John Boehner wakes up in his English basement apartment on Capitol Hill, his head still in a merlot fog.

It’s a glorious autumn morning, but Boehner doesn’t want to open his baby blues. He lies there, in his “Man of the House” T-shirt and Augusta National gym shorts.

He wishes he didn’t have to go to work. He reaches for his Camel Ultra Lights in his supposedly smoke-free apartment.

“Oh, Lord,” he growls. “How did I become that idiot Newt?”

He takes a deep drag as he drags himself out of bed.

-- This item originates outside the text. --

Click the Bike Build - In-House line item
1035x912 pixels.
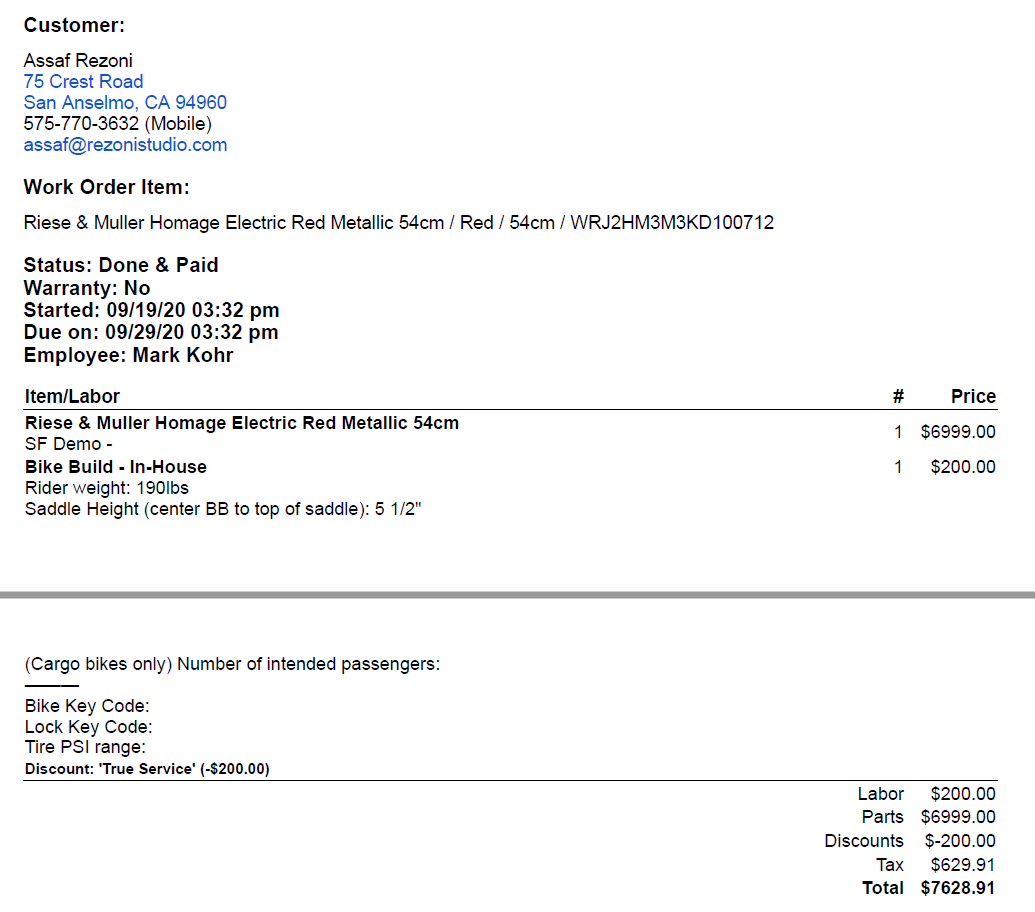[116, 467]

“My whole career was about not becoming Newt,” he mutters. “You’d think our getting bounced from the leadership in ‘98, in the backlash after the last shutdown, and then the Clinton impeachment, would have taught me something.”

He dresses with his usual care. He’s not going to let the press pests, with their cheap haircuts and bad ties, see that he’s down.

“People call me the Dean Martin of D.C., and I’m certainly getting roasted,” he tells his image in the mirror, perfectly knotting his sea-green tie on a crisply ironed shirt.

“Old Dino was from Ohio, too.”

The security detail picks up Boehner in an SUV, and, as usual, he heads to Pete’s Diner for breakfast.

The congressman who grew up in the Rust Belt with 11 siblings, mopping up his dad’s bar, likes his perks and loves being The Speaker. But as he picks at his sausage, eggs and rye toast, his head aches.

“Boy, I really gotta start wondering if it’s worth it,” he muses. “I’m being led around by the nose by goofballs like Michele Bachmann, Ted Cruz and Louie Gohmert when all I wanna do is wield my really big gavel — right on the heads of a couple of these ding-dongs. I enjoyed it a heckuva lot more when the Big Ted in the Senate was Kennedy. Me and Teddy, doing No Child Left Behind with No Wine Left Behind. Ha! That Washington has been snuffed out.”

He gulps his coffee.

“I’m so tired of Obama,” he keens to himself. “The president says he wishes he had Kevin Spacey to deal with. Well, so do I. I’ve been here for 22 years and that cat acts like I don’t know what I’m doing.”

He scans Politico.

“As if things weren’t bad enough, Harry Reid’s office leaked these emails to show what a hypocrite I was for raising hell about Congress’ special subsidy for health insurance this week after he and I had wheeled and dealed to keep the darn thing,” he rumbles. “I can’t stand Harry, but you gotta admire his methods. That’s how they do it in Vegas, baby. While I was hoping Democrats would slip on a banana peel, Harry labeled us banana Republicans.”

The phone rings. It’s Eric Cantor, in his oleaginous Richmond drawl, assuring Boehner that if the speaker wants to defy the tea party and make a deal with the Democrats, Cantor will be behind him all the way.

Ending the call as he leaves the diner, Boehner cracks to a member of his security detail, “Hey, pal, pull the knife out of my back.”

He calls an aide to ting-a-ling-a-ling his rat pack, Sens. Saxby Chambliss and Richard Burr and Rep. Tom Latham, and maybe a lobbyist or three, for an early dinner at Trattoria Alberto on Barracks Row. The government is closed, after all.

“I’m just a business guy,” he thinks, staring out the tinted window of the SUV, barely noticing government workers streaming out of their agencies to go home. “I came to look out for business, not to shut down the zoo’s Panda Cam. These tea party wacko birds are in la-la land.

“Washington used to be an adult place where you could slug it out during the day and have a few slugs at night, making deals in rooms that I personally filled with smoke. Now Congress is a crap sandwich. We used to pretend to hate each other. Now we really do.

“Paul Ryan sure has headed for the hills. Isn’t he the big budget genius? In 2011, I kept these loony-tunes at bay. But maybe I don’t have any more tricks up my sleeve. Now the kooks have overpowered me, made me look like one of the weakest speakers ever. Not exactly the legacy I was shooting for.

“I knew this shutdown was trouble. I’ve gotta decide if this job is even worth it if I have to be Cruz’s sock puppet.”

As the speaker arrives at the Capitol, he reaches for his hankie.

“It’s enough,” he blubbers, “to make a grown man cry.”